* Given entries *
____

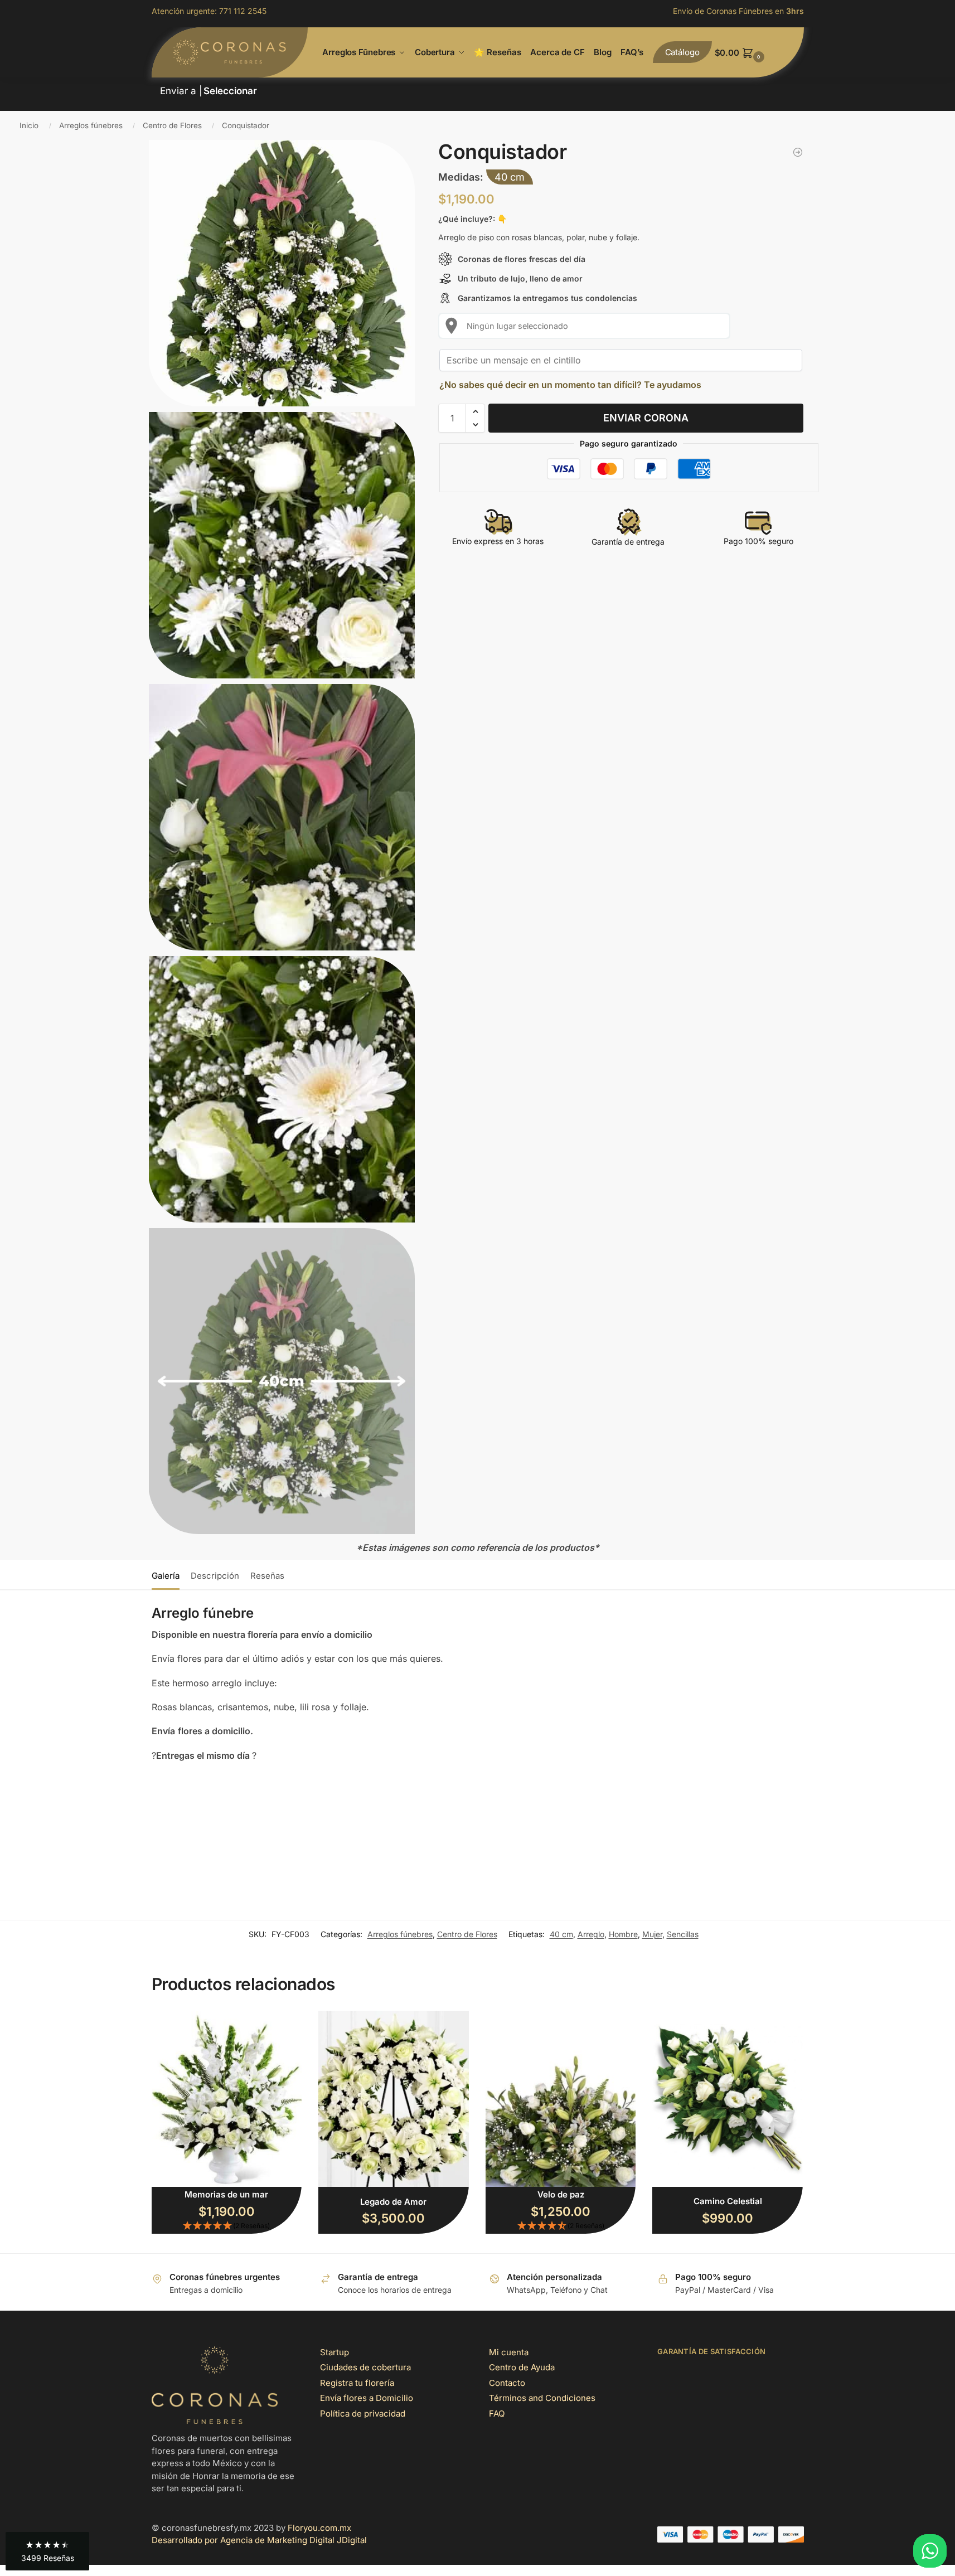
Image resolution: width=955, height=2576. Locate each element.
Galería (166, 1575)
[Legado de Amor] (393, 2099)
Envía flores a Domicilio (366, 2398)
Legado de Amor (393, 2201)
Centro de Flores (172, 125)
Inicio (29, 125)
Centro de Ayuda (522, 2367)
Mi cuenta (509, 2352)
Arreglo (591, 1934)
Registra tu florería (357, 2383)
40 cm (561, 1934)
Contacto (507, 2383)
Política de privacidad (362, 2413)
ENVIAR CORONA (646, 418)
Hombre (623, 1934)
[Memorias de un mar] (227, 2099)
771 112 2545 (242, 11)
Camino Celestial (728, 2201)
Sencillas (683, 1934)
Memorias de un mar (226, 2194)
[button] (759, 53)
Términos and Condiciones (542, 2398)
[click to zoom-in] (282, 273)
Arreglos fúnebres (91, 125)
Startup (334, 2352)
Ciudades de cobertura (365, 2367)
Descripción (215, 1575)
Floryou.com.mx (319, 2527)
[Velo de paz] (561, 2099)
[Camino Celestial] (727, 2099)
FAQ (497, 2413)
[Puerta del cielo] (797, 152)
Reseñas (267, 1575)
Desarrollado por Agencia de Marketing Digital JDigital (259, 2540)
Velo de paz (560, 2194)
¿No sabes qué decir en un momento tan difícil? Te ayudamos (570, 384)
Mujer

____

* Task *
Transcribe the listing above in full and exactly; no pictures belong in the copy.

* Exercise output *
Image resolution: width=955, height=2576. Locate each element.
Galería (166, 1575)
[Legado de Amor] (393, 2099)
Envía flores a Domicilio (366, 2398)
Legado de Amor (393, 2201)
Centro de Flores (172, 125)
Inicio (29, 125)
Centro de Ayuda (522, 2367)
Mi cuenta (509, 2352)
Arreglo (591, 1934)
Registra tu florería (357, 2383)
40 cm (561, 1934)
Contacto (507, 2383)
Política de privacidad (362, 2413)
ENVIAR CORONA (646, 418)
Hombre (623, 1934)
[Memorias de un mar] (227, 2099)
771 112 2545 (242, 11)
Camino Celestial (728, 2201)
Sencillas (683, 1934)
Memorias de un mar (226, 2194)
[button] (759, 53)
Términos and Condiciones (542, 2398)
[click to zoom-in] (282, 273)
Arreglos fúnebres (91, 125)
Startup (334, 2352)
Ciudades de cobertura (365, 2367)
Descripción (215, 1575)
Floryou.com.mx (319, 2527)
[Velo de paz] (561, 2099)
[Camino Celestial] (727, 2099)
FAQ (497, 2413)
[Puerta del cielo] (797, 152)
Reseñas (267, 1575)
Desarrollado por Agencia de Marketing Digital JDigital (259, 2540)
Velo de paz (560, 2194)
¿No sabes qué decir en un momento tan difícil? Te ayudamos (570, 384)
Mujer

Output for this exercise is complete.